In what way?: Delgado’s dreamer — whether he is professor or the reincarnate Quixote — shows us a world that is unfamiliar to many of us, and rarely seen on stage as the story deals with issues of mental health, with immigration, of the multi-layers of complexity of a population that lives in the shadows but with American Dreams of their own.
But best intentions would not mean much if the script was not as clever, funny, and full of grace and poetry as this is and the production was not as wonderfully cast and staged . The production values, too, are first-rate, especially the costumes by Rachel Healy and Brian L. Lilienthal’s lighting which illuminates the many moods and vistas along the way, including a gorgeous and ever-changing Southwest sky, nicely rendered by scenic designer Takeshi Kata. David R. Molina;’s score and sound design give the show its musical soul.
Juan Manuel Amador is a delight as a flavored-ice vendor who gets swept up in his role as stand-in for Sancho Panza. Hugo E. Carbajal is also impressive with striking presence as a haunting death — and other characters. (Most everyone but Delgado and Amador take on multiple parts.) Making the social worker as a double for Dulcinea gives both parts special resonance, and played beautifully by Gisela Chipe.
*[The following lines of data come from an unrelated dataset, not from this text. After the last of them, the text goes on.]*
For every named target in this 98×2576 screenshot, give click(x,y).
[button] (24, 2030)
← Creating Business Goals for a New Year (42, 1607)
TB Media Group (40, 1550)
Ivan Jasso, Krystal Hernandez, Orlando Arriaga, Mariela Lopez-Ponce and Gianna DiGregorio Rivera make up the rest of the excellent cast
Who will like it?: Fans of Cervantes (and Solis). Those looking for new connections in classic works.
Who wont?: Trump. ICE agents. Those who don’t like classic tampering.
For the kids? Absolutely. Its great storytelling and much fun. And much to talk about after,
Is it in Spanish?: There’s many words and phrases used throughout the show. Not to worry. You’ll understand them in context and maybe even increase your vocabulary.
Twitter review in 140 characters or less: This glorious, playful, sad, and touching road trip strikes close to home in a production that tears down some walls you might not expect, about who we are and what theater can be.
Thoughts on leaving the parking lot: I love that the work is marketed as a new American play. In its embrace of cultures, community and dreamers it is a reminder of the epic swirl that makes up the American character.
The basics: The production wikllk play through Oct. 13 at the theater 50 Church St. in downtown Hartford. Running time is 2 hours and 30 minutes with one 15-minute intermission. Information at 860-527-5151 and on the theater’s website at hartfiordstage.org.